---------- Data section

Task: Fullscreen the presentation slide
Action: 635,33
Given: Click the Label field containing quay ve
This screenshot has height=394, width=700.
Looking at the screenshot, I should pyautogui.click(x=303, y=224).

--------------------

### What is expected
Convert the data above into a JSON list of strings, one string per line, with blank lines omitted.

### Result
[
  "Task: Fullscreen the presentation slide",
  "Action: 635,33",
  "Given: Click the Label field containing quay ve",
  "This screenshot has height=394, width=700.",
  "Looking at the screenshot, I should pyautogui.click(x=303, y=224)."
]